▶ REQUIRED ACTION:
Having read the records, set them all down exactly as they appear.

▶ DATASET:
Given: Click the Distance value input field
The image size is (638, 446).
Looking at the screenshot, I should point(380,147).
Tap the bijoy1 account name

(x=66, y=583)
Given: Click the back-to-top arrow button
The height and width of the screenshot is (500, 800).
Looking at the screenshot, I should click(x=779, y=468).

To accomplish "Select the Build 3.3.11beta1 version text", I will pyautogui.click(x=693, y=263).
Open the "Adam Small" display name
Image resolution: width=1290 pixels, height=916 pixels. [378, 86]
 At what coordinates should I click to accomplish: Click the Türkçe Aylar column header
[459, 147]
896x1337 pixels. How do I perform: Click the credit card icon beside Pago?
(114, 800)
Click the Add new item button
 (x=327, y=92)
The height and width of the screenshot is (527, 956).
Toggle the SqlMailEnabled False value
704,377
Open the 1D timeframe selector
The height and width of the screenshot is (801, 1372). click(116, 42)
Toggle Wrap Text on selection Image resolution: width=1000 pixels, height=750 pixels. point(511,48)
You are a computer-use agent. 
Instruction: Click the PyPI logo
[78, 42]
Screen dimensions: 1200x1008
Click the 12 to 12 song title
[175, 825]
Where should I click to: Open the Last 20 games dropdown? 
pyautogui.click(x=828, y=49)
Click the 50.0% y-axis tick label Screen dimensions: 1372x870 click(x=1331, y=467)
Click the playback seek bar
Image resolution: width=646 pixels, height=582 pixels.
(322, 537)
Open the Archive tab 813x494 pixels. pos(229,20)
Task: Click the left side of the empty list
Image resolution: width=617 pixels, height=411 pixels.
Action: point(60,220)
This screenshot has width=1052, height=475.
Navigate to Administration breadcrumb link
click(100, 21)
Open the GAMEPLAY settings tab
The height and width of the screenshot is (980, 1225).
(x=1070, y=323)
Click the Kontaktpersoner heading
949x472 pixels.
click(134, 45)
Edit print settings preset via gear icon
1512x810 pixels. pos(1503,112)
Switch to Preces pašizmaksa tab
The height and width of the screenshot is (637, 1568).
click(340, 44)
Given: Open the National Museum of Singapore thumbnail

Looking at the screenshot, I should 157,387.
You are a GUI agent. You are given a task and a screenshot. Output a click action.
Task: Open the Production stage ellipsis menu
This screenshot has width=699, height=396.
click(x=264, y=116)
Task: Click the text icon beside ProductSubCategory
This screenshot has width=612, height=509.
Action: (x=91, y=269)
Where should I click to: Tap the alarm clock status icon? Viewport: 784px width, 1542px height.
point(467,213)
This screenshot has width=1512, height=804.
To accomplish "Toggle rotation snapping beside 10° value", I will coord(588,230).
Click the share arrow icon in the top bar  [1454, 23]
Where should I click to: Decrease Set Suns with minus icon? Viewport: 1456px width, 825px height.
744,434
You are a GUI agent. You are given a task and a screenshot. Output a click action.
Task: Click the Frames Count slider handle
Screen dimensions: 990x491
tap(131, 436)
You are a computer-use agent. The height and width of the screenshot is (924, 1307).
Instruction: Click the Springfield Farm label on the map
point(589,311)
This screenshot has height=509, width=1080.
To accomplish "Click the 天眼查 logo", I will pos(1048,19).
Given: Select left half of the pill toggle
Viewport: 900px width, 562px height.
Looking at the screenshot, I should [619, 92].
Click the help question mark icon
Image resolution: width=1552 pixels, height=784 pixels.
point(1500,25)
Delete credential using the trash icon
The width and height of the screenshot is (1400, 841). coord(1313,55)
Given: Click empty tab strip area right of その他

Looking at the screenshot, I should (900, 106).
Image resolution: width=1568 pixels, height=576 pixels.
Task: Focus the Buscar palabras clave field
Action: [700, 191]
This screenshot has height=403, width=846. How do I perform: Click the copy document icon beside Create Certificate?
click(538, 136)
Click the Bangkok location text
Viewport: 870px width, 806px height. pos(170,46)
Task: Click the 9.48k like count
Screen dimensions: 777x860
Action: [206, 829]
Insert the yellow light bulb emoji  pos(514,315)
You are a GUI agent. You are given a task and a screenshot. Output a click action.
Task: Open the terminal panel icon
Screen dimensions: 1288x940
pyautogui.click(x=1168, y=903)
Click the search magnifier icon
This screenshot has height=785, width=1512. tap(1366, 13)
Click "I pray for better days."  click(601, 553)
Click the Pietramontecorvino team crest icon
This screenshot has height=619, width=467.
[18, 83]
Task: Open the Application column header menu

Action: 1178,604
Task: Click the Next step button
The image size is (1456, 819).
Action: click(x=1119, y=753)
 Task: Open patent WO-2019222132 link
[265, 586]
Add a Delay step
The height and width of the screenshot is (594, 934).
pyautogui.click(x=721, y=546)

▶ COMPLETED TASK:
Given: Click the Distance value input field
The image size is (638, 446).
Looking at the screenshot, I should point(380,147).
Tap the bijoy1 account name

(x=66, y=583)
Given: Click the back-to-top arrow button
The height and width of the screenshot is (500, 800).
Looking at the screenshot, I should click(x=779, y=468).

To accomplish "Select the Build 3.3.11beta1 version text", I will pyautogui.click(x=693, y=263).
Open the "Adam Small" display name
Image resolution: width=1290 pixels, height=916 pixels. [378, 86]
 At what coordinates should I click to accomplish: Click the Türkçe Aylar column header
[459, 147]
896x1337 pixels. How do I perform: Click the credit card icon beside Pago?
(114, 800)
Click the Add new item button
 (x=327, y=92)
The height and width of the screenshot is (527, 956).
Toggle the SqlMailEnabled False value
704,377
Open the 1D timeframe selector
The height and width of the screenshot is (801, 1372). click(116, 42)
Toggle Wrap Text on selection Image resolution: width=1000 pixels, height=750 pixels. point(511,48)
You are a computer-use agent. 
Instruction: Click the PyPI logo
[78, 42]
Screen dimensions: 1200x1008
Click the 12 to 12 song title
[175, 825]
Where should I click to: Open the Last 20 games dropdown? 
pyautogui.click(x=828, y=49)
Click the 50.0% y-axis tick label Screen dimensions: 1372x870 click(x=1331, y=467)
Click the playback seek bar
Image resolution: width=646 pixels, height=582 pixels.
(322, 537)
Open the Archive tab 813x494 pixels. pos(229,20)
Task: Click the left side of the empty list
Image resolution: width=617 pixels, height=411 pixels.
Action: point(60,220)
This screenshot has width=1052, height=475.
Navigate to Administration breadcrumb link
click(100, 21)
Open the GAMEPLAY settings tab
The height and width of the screenshot is (980, 1225).
(x=1070, y=323)
Click the Kontaktpersoner heading
949x472 pixels.
click(134, 45)
Edit print settings preset via gear icon
1512x810 pixels. pos(1503,112)
Switch to Preces pašizmaksa tab
The height and width of the screenshot is (637, 1568).
click(340, 44)
Given: Open the National Museum of Singapore thumbnail

Looking at the screenshot, I should 157,387.
You are a GUI agent. You are given a task and a screenshot. Output a click action.
Task: Open the Production stage ellipsis menu
This screenshot has width=699, height=396.
click(x=264, y=116)
Task: Click the text icon beside ProductSubCategory
This screenshot has width=612, height=509.
Action: (x=91, y=269)
Where should I click to: Tap the alarm clock status icon? Viewport: 784px width, 1542px height.
point(467,213)
This screenshot has width=1512, height=804.
To accomplish "Toggle rotation snapping beside 10° value", I will coord(588,230).
Click the share arrow icon in the top bar  [1454, 23]
Where should I click to: Decrease Set Suns with minus icon? Viewport: 1456px width, 825px height.
744,434
You are a GUI agent. You are given a task and a screenshot. Output a click action.
Task: Click the Frames Count slider handle
Screen dimensions: 990x491
tap(131, 436)
You are a computer-use agent. The height and width of the screenshot is (924, 1307).
Instruction: Click the Springfield Farm label on the map
point(589,311)
This screenshot has height=509, width=1080.
To accomplish "Click the 天眼查 logo", I will pos(1048,19).
Given: Select left half of the pill toggle
Viewport: 900px width, 562px height.
Looking at the screenshot, I should [619, 92].
Click the help question mark icon
Image resolution: width=1552 pixels, height=784 pixels.
point(1500,25)
Delete credential using the trash icon
The width and height of the screenshot is (1400, 841). coord(1313,55)
Given: Click empty tab strip area right of その他

Looking at the screenshot, I should (900, 106).
Image resolution: width=1568 pixels, height=576 pixels.
Task: Focus the Buscar palabras clave field
Action: [700, 191]
This screenshot has height=403, width=846. How do I perform: Click the copy document icon beside Create Certificate?
click(538, 136)
Click the Bangkok location text
Viewport: 870px width, 806px height. pos(170,46)
Task: Click the 9.48k like count
Screen dimensions: 777x860
Action: [206, 829]
Insert the yellow light bulb emoji  pos(514,315)
You are a GUI agent. You are given a task and a screenshot. Output a click action.
Task: Open the terminal panel icon
Screen dimensions: 1288x940
pyautogui.click(x=1168, y=903)
Click the search magnifier icon
This screenshot has height=785, width=1512. tap(1366, 13)
Click "I pray for better days."  click(601, 553)
Click the Pietramontecorvino team crest icon
This screenshot has height=619, width=467.
[18, 83]
Task: Open the Application column header menu

Action: 1178,604
Task: Click the Next step button
The image size is (1456, 819).
Action: click(x=1119, y=753)
 Task: Open patent WO-2019222132 link
[265, 586]
Add a Delay step
The height and width of the screenshot is (594, 934).
pyautogui.click(x=721, y=546)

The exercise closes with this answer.